In the present study, we systematically identified and analyzed mulberry TCP transcription factors. We performed analyses of gene structures, expression patterns, subcellular localizations, and responses to drought stress, thereby generating new data for elucidating the roles of mulberry TCP transcription factors in future functional studies. This would aid in the selection and breeding of mulberry cultivars that are drought-tolerance.

2. Materials and Methods

2.1. Plant Materials and Culture Conditions

Seeds of mulberry (Morus atropurpurea ‘Guisangyou12’, abbreviated as GY12) were soaked in aseptic water for 48 h at 4 °C and then transferred to a 25 °C climate chamber under a 16-h light/8-h dark cycle. After germination, the mulberry seedlings were transplanted and raised on sterile soil under well-watered conditions. In subsequent experiments, 21- to 49-day-old mulberry seedlings were used to study root growth; the root lengths of 10 seedlings at each development stage were measured with a ruler with stamped millimeter graduation, while 1-month-old seedlings were used for drought treatment.

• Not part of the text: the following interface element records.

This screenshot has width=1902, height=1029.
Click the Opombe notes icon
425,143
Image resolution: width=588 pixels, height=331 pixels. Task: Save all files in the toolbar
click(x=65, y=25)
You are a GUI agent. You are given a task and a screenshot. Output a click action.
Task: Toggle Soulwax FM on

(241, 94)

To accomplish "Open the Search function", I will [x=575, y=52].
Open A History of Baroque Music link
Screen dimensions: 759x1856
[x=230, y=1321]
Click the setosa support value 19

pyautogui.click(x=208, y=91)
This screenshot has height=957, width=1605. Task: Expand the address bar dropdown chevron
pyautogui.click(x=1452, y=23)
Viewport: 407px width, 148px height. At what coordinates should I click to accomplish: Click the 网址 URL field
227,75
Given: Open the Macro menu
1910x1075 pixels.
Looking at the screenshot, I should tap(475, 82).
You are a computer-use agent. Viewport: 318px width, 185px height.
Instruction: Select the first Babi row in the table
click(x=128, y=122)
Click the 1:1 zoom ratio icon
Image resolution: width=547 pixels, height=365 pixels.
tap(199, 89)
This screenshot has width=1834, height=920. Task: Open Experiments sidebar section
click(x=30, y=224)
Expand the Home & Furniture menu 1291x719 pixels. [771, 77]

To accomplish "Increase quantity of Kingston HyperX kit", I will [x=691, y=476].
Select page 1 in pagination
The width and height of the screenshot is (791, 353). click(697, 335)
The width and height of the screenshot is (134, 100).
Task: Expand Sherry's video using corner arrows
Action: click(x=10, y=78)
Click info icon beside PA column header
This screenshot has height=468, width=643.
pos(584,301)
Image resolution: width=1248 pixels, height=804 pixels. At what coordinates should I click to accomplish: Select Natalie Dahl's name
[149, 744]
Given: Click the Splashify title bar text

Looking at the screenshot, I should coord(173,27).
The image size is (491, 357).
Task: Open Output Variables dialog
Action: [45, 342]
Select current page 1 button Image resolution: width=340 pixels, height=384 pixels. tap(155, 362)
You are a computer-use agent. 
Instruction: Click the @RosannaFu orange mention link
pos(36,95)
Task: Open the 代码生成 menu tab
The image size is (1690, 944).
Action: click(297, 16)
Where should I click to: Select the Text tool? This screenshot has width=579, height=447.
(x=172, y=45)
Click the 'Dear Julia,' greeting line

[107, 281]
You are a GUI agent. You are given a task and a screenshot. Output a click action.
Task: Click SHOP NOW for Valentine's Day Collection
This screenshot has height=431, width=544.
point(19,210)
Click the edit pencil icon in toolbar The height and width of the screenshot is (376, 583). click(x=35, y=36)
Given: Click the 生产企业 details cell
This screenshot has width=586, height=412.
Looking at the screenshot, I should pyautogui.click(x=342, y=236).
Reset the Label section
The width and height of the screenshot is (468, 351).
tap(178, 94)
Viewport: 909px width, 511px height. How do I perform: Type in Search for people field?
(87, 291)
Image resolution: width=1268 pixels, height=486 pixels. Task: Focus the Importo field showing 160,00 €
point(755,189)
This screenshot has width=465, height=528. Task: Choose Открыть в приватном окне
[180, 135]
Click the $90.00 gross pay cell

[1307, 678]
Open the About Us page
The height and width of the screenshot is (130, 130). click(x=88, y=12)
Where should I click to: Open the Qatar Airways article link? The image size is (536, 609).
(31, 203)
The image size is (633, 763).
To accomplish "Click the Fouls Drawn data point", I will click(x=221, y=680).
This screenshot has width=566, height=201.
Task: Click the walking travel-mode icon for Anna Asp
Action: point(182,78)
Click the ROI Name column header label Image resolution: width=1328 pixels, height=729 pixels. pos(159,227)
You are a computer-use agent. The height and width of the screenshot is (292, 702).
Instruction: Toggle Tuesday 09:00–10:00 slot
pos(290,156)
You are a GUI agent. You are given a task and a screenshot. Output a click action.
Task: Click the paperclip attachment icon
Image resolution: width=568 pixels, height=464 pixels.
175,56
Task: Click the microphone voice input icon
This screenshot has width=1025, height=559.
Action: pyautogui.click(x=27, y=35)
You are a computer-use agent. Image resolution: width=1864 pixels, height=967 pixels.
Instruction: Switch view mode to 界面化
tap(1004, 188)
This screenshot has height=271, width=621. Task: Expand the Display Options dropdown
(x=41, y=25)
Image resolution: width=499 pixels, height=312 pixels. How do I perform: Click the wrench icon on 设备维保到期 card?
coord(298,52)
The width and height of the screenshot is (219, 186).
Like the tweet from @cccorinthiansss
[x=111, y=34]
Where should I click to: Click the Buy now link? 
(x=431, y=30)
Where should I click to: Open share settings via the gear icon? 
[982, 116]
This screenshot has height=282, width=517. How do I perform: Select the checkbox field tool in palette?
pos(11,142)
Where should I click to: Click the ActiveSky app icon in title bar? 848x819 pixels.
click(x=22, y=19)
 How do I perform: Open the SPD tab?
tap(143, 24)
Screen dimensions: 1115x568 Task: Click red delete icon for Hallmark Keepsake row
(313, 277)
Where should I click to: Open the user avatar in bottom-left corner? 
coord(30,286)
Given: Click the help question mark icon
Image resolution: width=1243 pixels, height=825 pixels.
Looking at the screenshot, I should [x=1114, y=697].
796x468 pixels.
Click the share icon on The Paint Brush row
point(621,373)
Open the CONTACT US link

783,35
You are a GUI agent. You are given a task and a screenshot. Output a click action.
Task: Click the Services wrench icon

2.2. Phylogenetic and Comparative Sequence Analyses of the TCP Family

Annotated sequences of Arabidopsis thaliana and Populus euphratica [28] TCP transcription factors and CDS regions were downloaded from the PlantTFDB (http://planttfdb.gao-lab.org/, accessed on 12 July 2022) and NCBI (https://www.ncbi.nlm.nih.gov/, accessed on 12 July 2022) databases (Table S1). After performing tblastn searches (E-value < 10−10) to identify candidate TCP members in the M. alba genome [29], we applied Interpro (https://www.ebi.ac.uk/interpro/, accessed on 25 July 2022) to confirm the presence of the conserved TCP domain in each candidate [30]. A phylogenetic tree based on full-length amino acid sequences from A. thaliana, P. euphratica, and M. alba was then constructed in MEGA11 by the neighbor-joining method with 1000 bootstrap repetitions, with all other parameters kept at default settings [31]. Multiple alignments of the MaTCP proteins were performed by using CLUSTALW (https://www.genome.jp/tools-bin/clustalw, accessed on 6 August 2022). Conserved motifs of MaTCP proteins were determined using MEME (https://meme-suite.org/meme/, accessed on 5 August 2022).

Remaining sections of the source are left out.